Using XML::Twig

March 21, 2001

If your problem is finding a fast, memory-efficient way to handle large XML documents, but the needs of your application make using the SAX interface overly complex, the solution is to use XML::Twig.

Why XML::Twig?

If you've been working with XML for a while it's often tempting frame solutions to new problems in the context of the tools you've used successfully in the past. In other words, if you are most familiar with the DOM interface, you're likely to approach new challenges from a more-or-less DOMish perspective. While there's plenty to be said for doing what you know will work, experience shows that there is no one right way to process XML. With this in mind, Michel Rodriguez's XML::Twig embodies Perl's penchant for borrowing the best features of the tools that have come before. XML::Twig combines the efficiency and small footprint of SAX processing with the power of XPath's node selection syntax, and it adds a few clever tricks of its own.

Understanding Twigs

To use XML::Twig successfully you've got to realize that XML document trees are typically comprised of smaller tree-like structures, which are called twigs. Consider the following simplified representation of an XHTML document tree:


          html

          /   \

       head    body

        / \      \

   script title  div

                 / \

               h1   p

We see that head and body elements are branches (or twigs) connected to the root html element, and, in turn, those elements contain smaller tree-like structures (the script, title and div elements), and so on. XML::Twig lets us operate on all or part of the document tree by accessing the individual twigs themselves. We can operate on twigs by using a subset of the XPath syntax to select only those structures that are relevant to the task at hand. This ability to pick and choose some of the twigs of the larger tree, while passing over the rest, gives XML::Twig its power, speed, and flexibility.

TwigRoots

Passed to XML::Twig's object constructor, the TwigRoots argument accepts a single hash reference, the keys of which are XPath-like expressions that define the elements in the input document one wants to include in the output tree. If one or more TwigRoots are defined, only those elements defined as Roots will be included in the result tree.

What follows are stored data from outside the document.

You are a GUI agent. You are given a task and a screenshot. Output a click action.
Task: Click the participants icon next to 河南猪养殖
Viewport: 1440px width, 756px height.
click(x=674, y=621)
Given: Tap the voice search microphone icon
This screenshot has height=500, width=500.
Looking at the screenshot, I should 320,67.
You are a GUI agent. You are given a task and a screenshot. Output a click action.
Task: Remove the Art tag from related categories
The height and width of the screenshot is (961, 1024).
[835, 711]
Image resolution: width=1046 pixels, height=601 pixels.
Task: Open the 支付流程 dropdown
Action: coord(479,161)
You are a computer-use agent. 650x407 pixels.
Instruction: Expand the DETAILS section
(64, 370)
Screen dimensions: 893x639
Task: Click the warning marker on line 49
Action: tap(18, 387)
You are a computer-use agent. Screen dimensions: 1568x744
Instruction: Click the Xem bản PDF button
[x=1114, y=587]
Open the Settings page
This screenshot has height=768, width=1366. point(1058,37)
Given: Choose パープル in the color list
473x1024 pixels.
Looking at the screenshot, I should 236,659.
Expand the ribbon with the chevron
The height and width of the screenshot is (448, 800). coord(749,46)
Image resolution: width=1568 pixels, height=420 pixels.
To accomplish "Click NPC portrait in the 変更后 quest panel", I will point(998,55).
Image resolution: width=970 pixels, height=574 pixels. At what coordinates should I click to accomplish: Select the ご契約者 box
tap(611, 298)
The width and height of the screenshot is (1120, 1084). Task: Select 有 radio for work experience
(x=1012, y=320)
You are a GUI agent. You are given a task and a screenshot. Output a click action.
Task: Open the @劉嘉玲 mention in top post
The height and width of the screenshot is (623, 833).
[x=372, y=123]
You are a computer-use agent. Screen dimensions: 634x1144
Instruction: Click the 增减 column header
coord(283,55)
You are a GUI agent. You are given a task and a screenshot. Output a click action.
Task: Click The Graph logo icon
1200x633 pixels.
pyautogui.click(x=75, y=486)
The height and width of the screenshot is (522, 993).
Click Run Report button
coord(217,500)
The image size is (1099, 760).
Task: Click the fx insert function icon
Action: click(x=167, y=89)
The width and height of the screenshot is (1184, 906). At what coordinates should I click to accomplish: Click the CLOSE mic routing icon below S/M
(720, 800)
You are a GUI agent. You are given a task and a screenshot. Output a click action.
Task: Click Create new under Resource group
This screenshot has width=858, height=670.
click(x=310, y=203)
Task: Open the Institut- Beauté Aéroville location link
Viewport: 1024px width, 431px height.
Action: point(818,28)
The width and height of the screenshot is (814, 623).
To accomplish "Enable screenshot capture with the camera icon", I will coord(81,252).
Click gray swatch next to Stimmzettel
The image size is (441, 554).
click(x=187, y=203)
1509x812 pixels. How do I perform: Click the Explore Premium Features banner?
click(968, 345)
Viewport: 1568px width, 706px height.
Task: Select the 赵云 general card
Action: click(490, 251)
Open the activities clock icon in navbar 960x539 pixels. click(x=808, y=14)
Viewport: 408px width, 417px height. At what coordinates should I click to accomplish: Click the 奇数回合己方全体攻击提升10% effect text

Let's say, for example, that we need to create a table of contents for the XML version of one of the books available through the Gutenberg Project. These electronic books are often quite large, but our table of contents need only include the title of the book and the titles of the various chapters. Fortunately, this is just the sort of task that the TwigRoots was designed to handle.

First let's look at a simplified excerpt from Homer's Iliad:


<gutbook>

...

  <book>

    <frontmatter>

      <titlepage>

        <title>THE ILIAD</title>

        <author>HOMER</author>

      </titlepage>

    </frontmatter>

    <bookbody>

      <chapter>

      <title>BOOK I</title>

        <para>

          Sing, O goddess, the anger of Achilles son of Peleus, that

          brought countless ills upon the Achaeans.

          ...

        </para>

        ...

       </chapter>

       ...

    </bookbody>

  </book>

</gutbook>

To capture all of the <title> elements contained in the document we need only define a single TwigRoot, passing it the expression 'title' as the key.


use XML::Twig;



my $file = $ARGV[0];

my $twig= new XML::Twig(TwigRoots => {title => 1});

$twig->parsefile($file);

$twig->print;

After processing, the output looks like this:


<gutbook>

  <title>THE ILIAD</title>

  <title>BOOK I</title>

  <title>BOOK II</title>

  <title>BOOK II</title>

  ...

</gutbook>

This is not a very descriptive table of contents, but it illustrates how TwigRoots allows us to capture only the elements we need in the output tree.

Remember that the expressions that define the TwigRoots are XPath-like, so, for example, if we wanted to build our table of contents from only those <title>elements with a <chapter> element as a parent, we would change the key in our TwigRoots hash to


TwigRoots => {'chapter/title' => 1}

TwigHandlers

In the same way that TwigRoots allows us to prune the output tree to include only those structures that we care about, TwigHandlers allow us to operate on specific subtrees within the document, while leaving the rest of the tree untouched. We achieve this by binding callbacks (subroutine handlers) to the expressions that define the twigs themselves.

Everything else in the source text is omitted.